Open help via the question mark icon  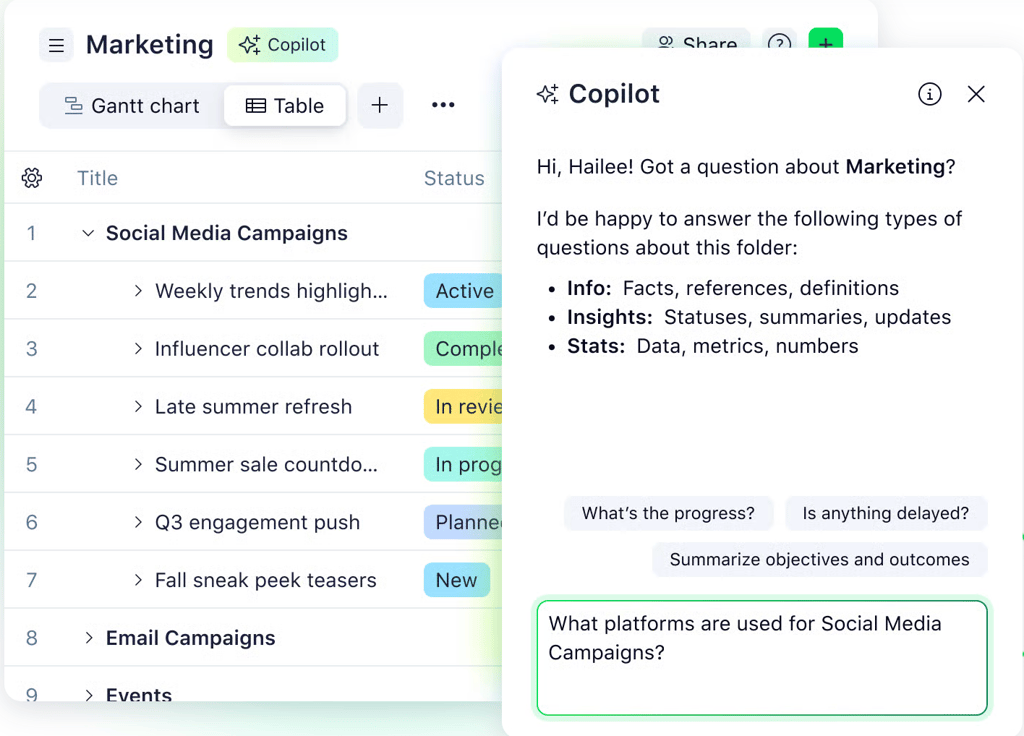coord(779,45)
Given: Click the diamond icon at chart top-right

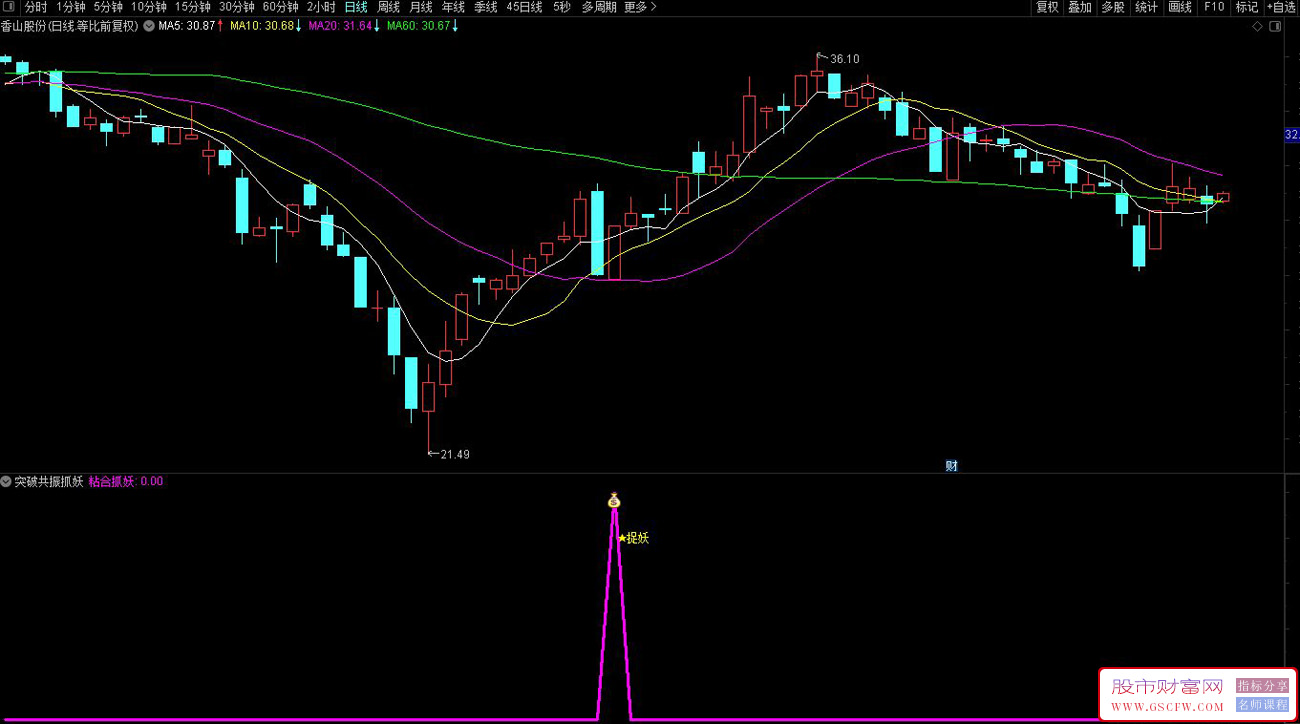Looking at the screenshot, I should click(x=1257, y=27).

--

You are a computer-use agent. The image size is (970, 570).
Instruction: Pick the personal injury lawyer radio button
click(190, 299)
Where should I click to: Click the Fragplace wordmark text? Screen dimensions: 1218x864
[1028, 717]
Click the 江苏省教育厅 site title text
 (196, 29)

...

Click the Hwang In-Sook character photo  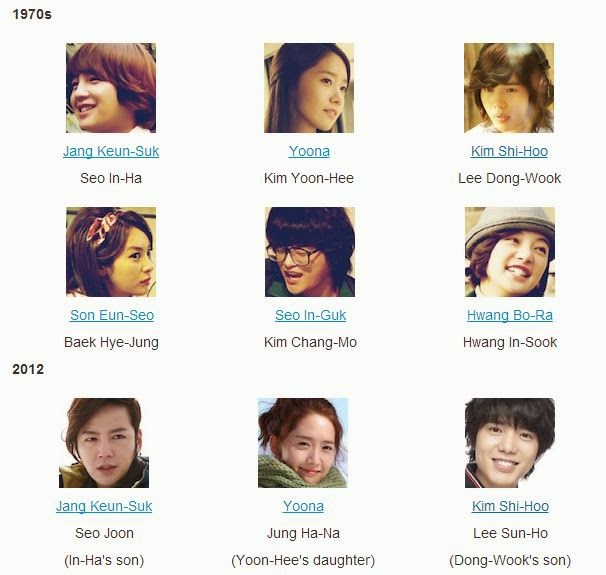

TASK STATEMENT. Return every line of the items above that contains the string "text", treating uppercase and lowercase as different.

OUTPUT BELOW.
Where should I click to: Click the Fragplace wordmark text? Screen dimensions: 1218x864
Click the 江苏省教育厅 site title text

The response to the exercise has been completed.